There has been a lot of discussion recently about the hardship women have in learning how to breaking through the glass ceiling, as well as, negotiating for equal pay. What hasn’t been discussed are some of the benefits we have compared to men. Society has placed an expectation on women being the primarily caregiver at home with only a nod to the men who wants to stay home or contribute to the family as well.  With this societal expectation, women have been given choices that the men are wishing to have.  While women may struggle to be seen as equals, we should applaud that we also have choices men do not when it comes to work/life balance and spending time with our kids.

Enter the Working Dad

It starts at the very beginning. It is acceptable by society to ask a women while she is pregnant – are you going back to work? A women has a choice when children are introduced into the family to take a step back in their careers or to give careers up completely. It is a conversation that is ‘normal’. However, have you ever asked a man “are you staying home from work when the baby comes?” Typically, you don’t even ask, “are you taking time off when the baby comes”. At most, the question is “ how much vacation time are you taking when the baby arrives”.

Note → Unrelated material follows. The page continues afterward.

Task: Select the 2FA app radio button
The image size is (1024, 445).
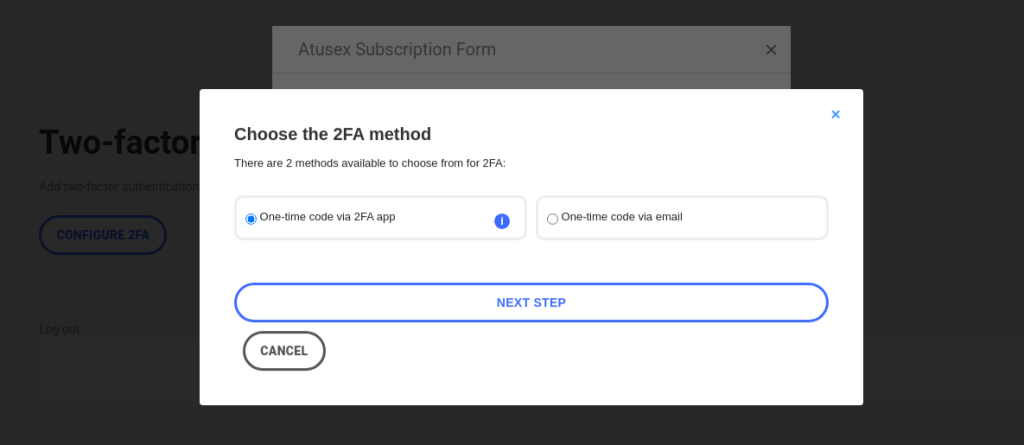Action: tap(251, 219)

In the last ten years, I have seen more men want to take a more prominent role in being part of their kids lives, and with this is the same constant push-pull and shall I say it, guilt, that comes with balancing out work and family.  In addition to the challenges men have with trying to balance their work with their kids, they have the additional pressure of being looked at as being in the wrong place when trying to participate in their kids lives. What women hasn’t at least thought at a school meeting, “what is he doing here” or “wow, a dad showing up”? Instead, the room should be filled with fathers and the mothers should expect them to be there.

Merging Family and Work

I have been in many situations where I have had to say “I can’t attend that meeting at that time because I need to go to my child’s X”. But I have very seldom heard a father say the same thing. Not because they aren’t thinking it but because they are afraid to say it. I have known several dads to state after the fact, “I missed my child’s event because of this meeting”.   For women, while we may have to work twice as hard to get places on some days, we have been given the opportunity to create a balance as best as we are able, even if it means leaving work early to take our kids to the doctor and then logging back on after the kids go to bed.

Modern Parenthood

In a 2013 study by Pew Research Center titled “Modern Parenthood” of the 2,511 adults polled, 50% of the men said they struggled with juggling work and family, this is not far behind the 56% of the women who stated the same thing. In addition, 50% of the men said they would choose to stay home if money was no object. A benefit granted to women by society norms in many situations. It is acceptable for a women to say – I am going to take a step back in my career in whatever form that looks like. Women have the ability to choose. A girlfriend of mine decided recently to make a decision to step back from her managerial position because she wanted to have more time with her kids. This is a choice to self-select out a leadership role. It is a choice that other women would applaud however if a man made that same decision he likely would not receive the same response.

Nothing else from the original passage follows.